On 15 July, South Africa submitted a concept note to the Global Fund for HIV/TB funding. More than half of the funding requested is to support prevention interventions specifically targeting key populations including young women and girls, men who have sex with men and people living in disease hot spots.
The proposed slate of interventions would position the Global Fund as the single biggest investor in key populations programmeming in the country, complementing the government’s annual budget for its High Transmission Areas programmeme and the PEPFAR/USAID budget for DREAMS, inmates and other key populations.
The remainder of the funding would support improvements in quality of care through high-impact interventions that focus on gender-based violence, stigma, treatment adherence and strengthening health and community systems, supporting multi-sectoral work by the government of South Africa.
South Africa embraced good practice for an inclusive country dialogue. Health Minister Aaron Motsoaledi joined a prioritisation discussion at the CCM in March, and consultations included a wide range of constituencies. A series of smaller technical consultations was led by South African National AIDS Council (SANAC): a coordination and oversight body that deliberately does not take funding from the Global Fund. The CCM also published a Civil Society Priorities Charter, as well as a Key Populations Supplement: important guiding documents for the prioritised interventions in the concept note.
Brian Kanyemba, a civil society representative for the LGBTI communities in the country coordinating mechanism (CCM), drove the development of the Key Populations Supplement.
“Key populations are too often ignored and stigmatized, or patronized in trials and studies, rather than being truly engaged in solutions to the epidemic,” said Kanyemba.
The decision to focus on key populations and specific geographic hot spots was informed by emerging evidence supporting a more targeted approach to HIV and TB resource distribution in South Africa.
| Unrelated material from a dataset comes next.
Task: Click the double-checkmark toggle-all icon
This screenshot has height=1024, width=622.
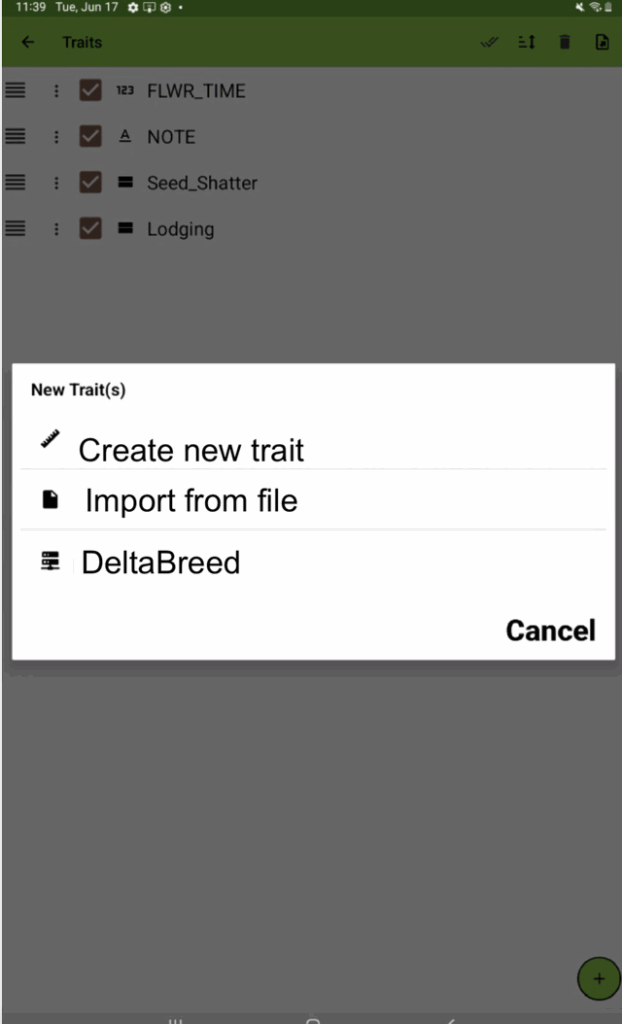Action: click(490, 43)
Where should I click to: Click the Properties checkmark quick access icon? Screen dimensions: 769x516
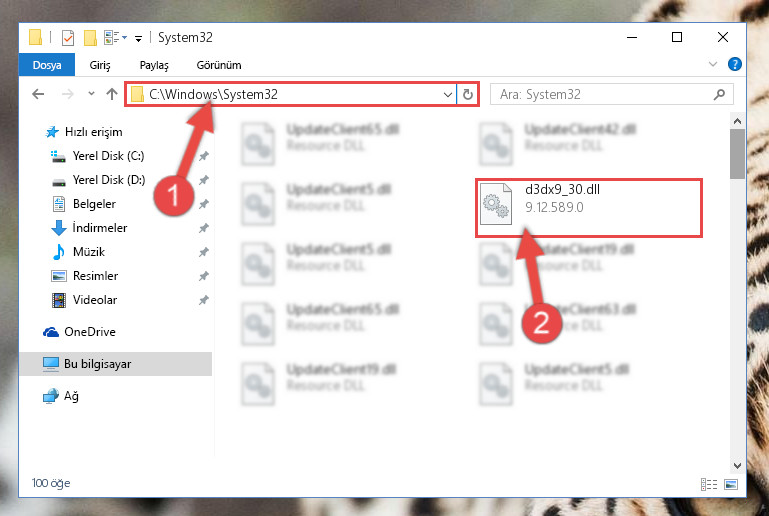pos(68,38)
Preliminary results from a first geospatial mapping show that there are clear hot spots and cold spots within provinces, and that a district-based approach that strategically saturates hyper-endemic hot spots (which could be as focused as 16 km2 sub-districts) is a more efficient method.
In addition to offering a comprehensive package of services to key populations in targeted districts, South Africa has also presented innovative activities for consideration for incentive funding, including mobile smartphone applications and sustainable finance mechanisms.
“The resulting concept note is a well-balanced proposal that supports the very ambitious treatment programme that has made South Africa a world leader in the AIDS response,” said Dr. Fareed Abdullah, CEO of SANAC. “The programme also scales up interventions for previously neglected key populations such as sex workers, men who have sex with men, transgender women and men, people who inject drugs and prison inmates, to levels that will have a national impact.”